I wouldn't say they are facts, I would say they are "sentences with a specific semantic structure that can be found on a highly trusted webpage".

And the most trusted web page happens to be that page.

That's a great argument about Tylenol, and if those answers have the possibility of being incorrect they should not be shown at all, since an algorithm will determine what is shown. A "sensitive information" classifier could point out "Ask your doctor, etc." on relevant questions.

But what about the consequence of not showing answers about creationism? My statistically average person decides my site sucks and moves to DuckDuckGo, and I've lost a source of revenue. Not good.


NB: that answer is for calories in a cup of corn, 606g. That's not a wrong answer but one which fails to conform to the units specified in the question. An ear of corn has ~27g carbohydrate and ~120 calories.

One cup of corn is about five ears' worth of kernels.


Yeah, but where do you draw the line? Efficacy of acupuncture? Causes leading up the US Civil War? Government spending with a fiscal multiplier > 1? 1-based indexing of arrays? Impact of H1-Bs on US salaries and immigrant-welfare?

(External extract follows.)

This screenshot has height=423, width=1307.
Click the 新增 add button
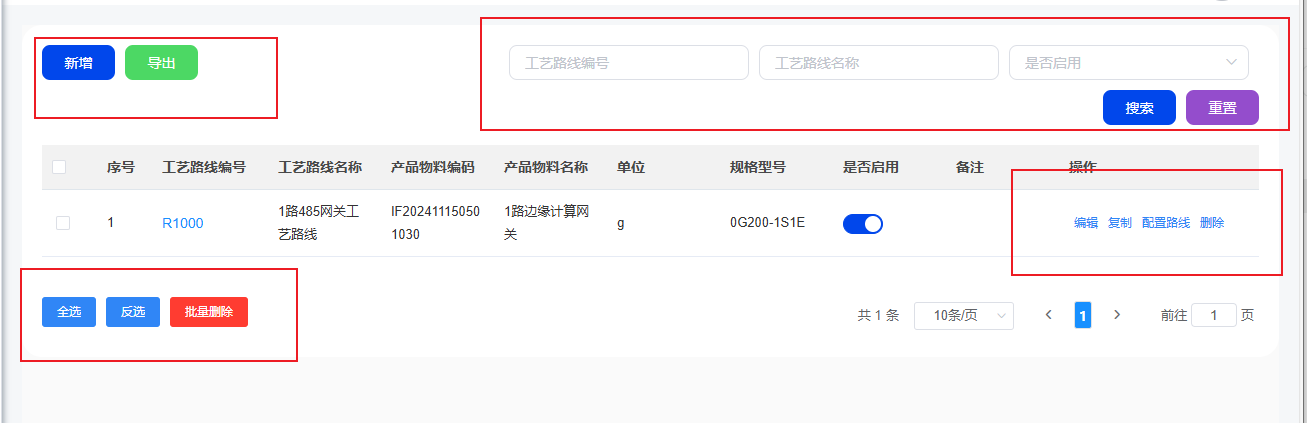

You may find dinosaurs an unambiguous case, but some people (Creationists, paleontologists) don't. Why should Google decide the truth on dinosaurs but not on <insert sacred cow>?


Two approaches on that.

For well-established, well-sourced, and particularly, scientific questions, authorities with a strong record of truthful and accurate accounts should both get priority and help establish truth models. Less-well-known sources which genrally agree with these also score well.

Sites showing systematic bias or poor truth valance would be discounted.

Facts, ultimately, are verified by experiment or experience. In practice, we look at reported experiential results and note which tend to agree and/or show errors which are both small and unbiased.

Those are your preferred sources.

An interesting element about lairs is that they frequently (though not always ), tend to exhibit systemic bias across multiple disciplines. Either they bullshit and make stuff up (high error, unbiased), or they show systemic biases.

Again, not always and uniformly, but frequently.

Truth and* source reputation combined give you considerable leverage.

The goal isn't perfection, but reducing the problem to tractable areas of truth valance helps greatly.


Yes, the bright line of neutrality is precious, and is way more important than correcting the tiny number of widely-accepted inaccuracies that are going to show up. The danger from a few people getting creationism results is minuscule compared to the danger that Google (further?) biases result.


The thought that google can essentially control/shape people's minds is scary.


On the 1st page of results for the Google search "What happened to the dinosaurs?"

http://christiananswers.net/dinosaurs/j-fate1.html

"After the Flood what happened to dinosaurs?

"When the Flood was over Noah opened the Ark’s big door and let the animals free. Babies were born to each set of parents. After many years, the earth began to be filled with animals again.

"The dinosaurs lived for at least a few centuries after the Flood, but probably never in the great numbers that there once had been. No one knows exactly when they finally died out."

David Weinberger talks about phenomena such as this in his book Too Big To Know.


I tried searching on scholar.google.com out of curiosity.

My first result was http://hearttouchers.com/dinos

I think there is something about that query that attracts idiocy.


When I search, all but 3 results are now news stories and blog posts about googling "What happened to the dinosaurs." I don't find those results to be particularly useful either.


Searching for "What happened to the dinosaurs" returns in the answer box the text "Google is Wrong About What Happened to the Dinosaurs", which is a cute instance of the Liar's Paradox: http://en.wikipedia.org/wiki/Liar_paradox


So he's like Yahoo's Shiggy?


I wonder what their out-house philosopher is like.


Aren't we all out-house philosophers?


I suppose there is a reason they call it ruminating


Don't be too evil


Well, if he's "Google's", he's a sell out, by definition.